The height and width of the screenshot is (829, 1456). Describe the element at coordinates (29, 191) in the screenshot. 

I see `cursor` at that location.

--

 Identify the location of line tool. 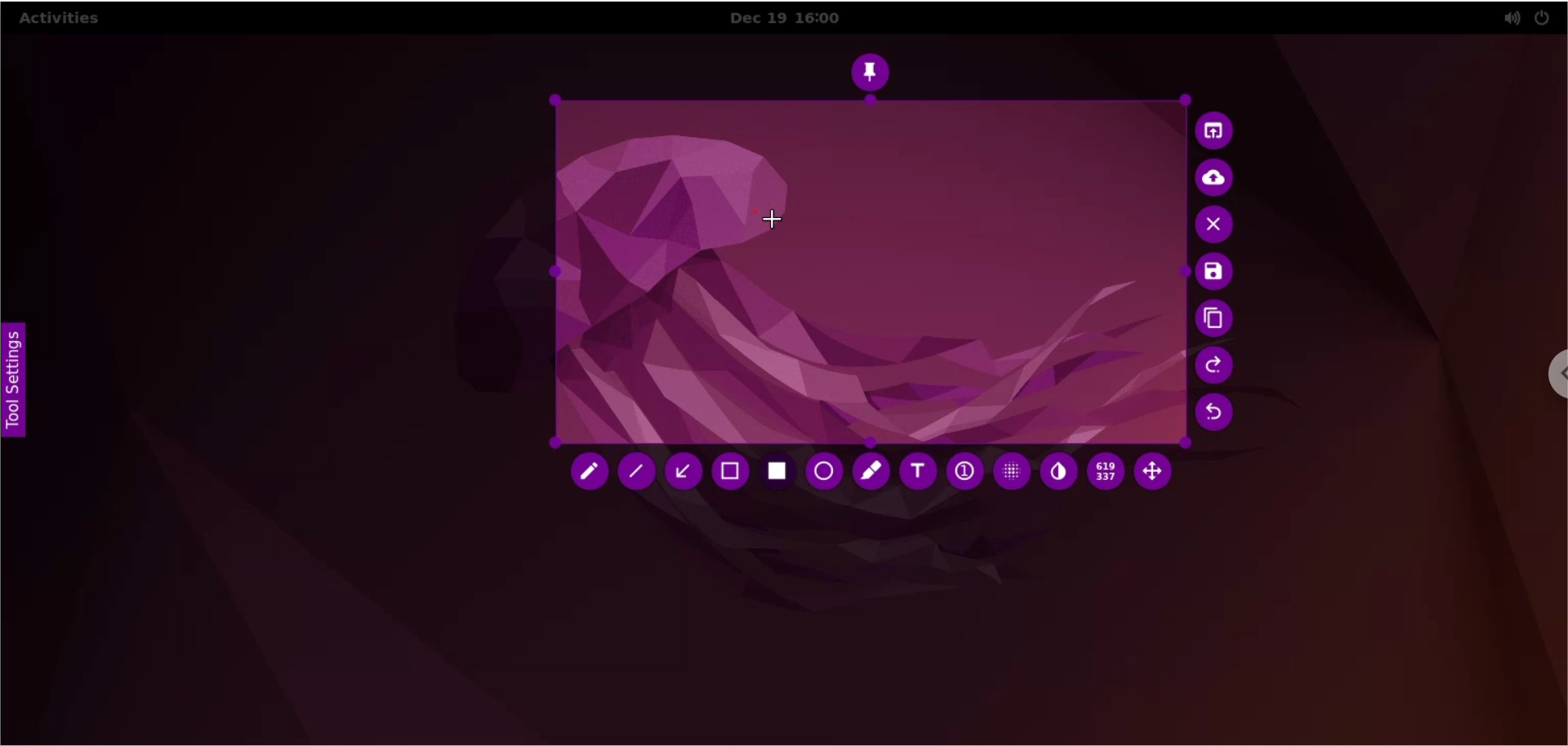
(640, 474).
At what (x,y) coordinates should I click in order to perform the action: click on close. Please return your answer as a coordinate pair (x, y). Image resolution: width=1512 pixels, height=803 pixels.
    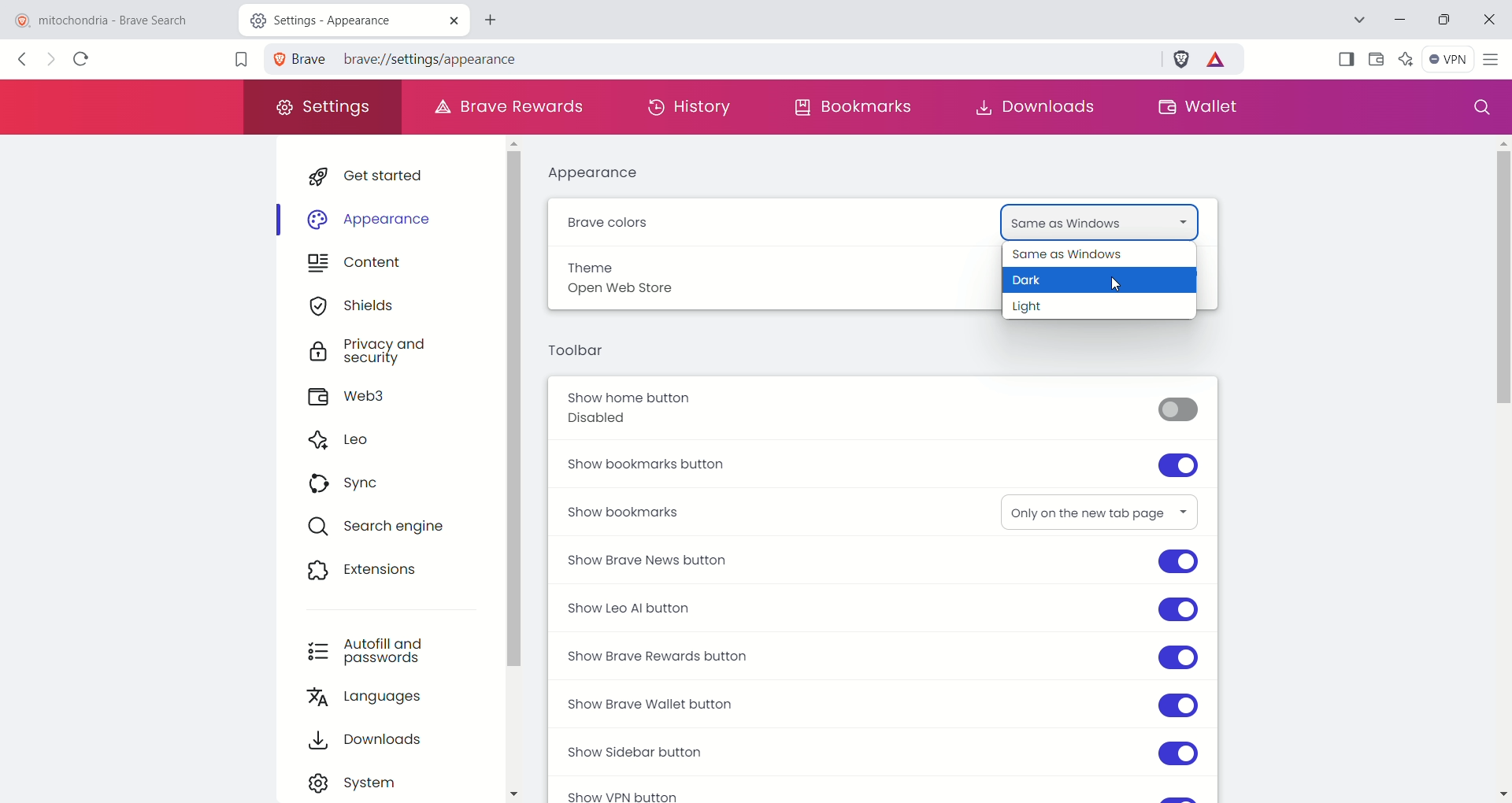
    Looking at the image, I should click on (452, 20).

- WHAT IS REQUIRED:
Please convert the entries starting at the line containing "The height and" and ending at the line containing "at that location." into a two-column CSV with the headers instruction and response, one row per entry. Put each entry's text and its answer in a single quoted field apiece, replacing any line breaks with spaces.

- RIGHT ANSWER:
instruction,response
"The height and width of the screenshot is (829, 1456). Describe the element at coordinates (29, 191) in the screenshot.","I see `cursor` at that location."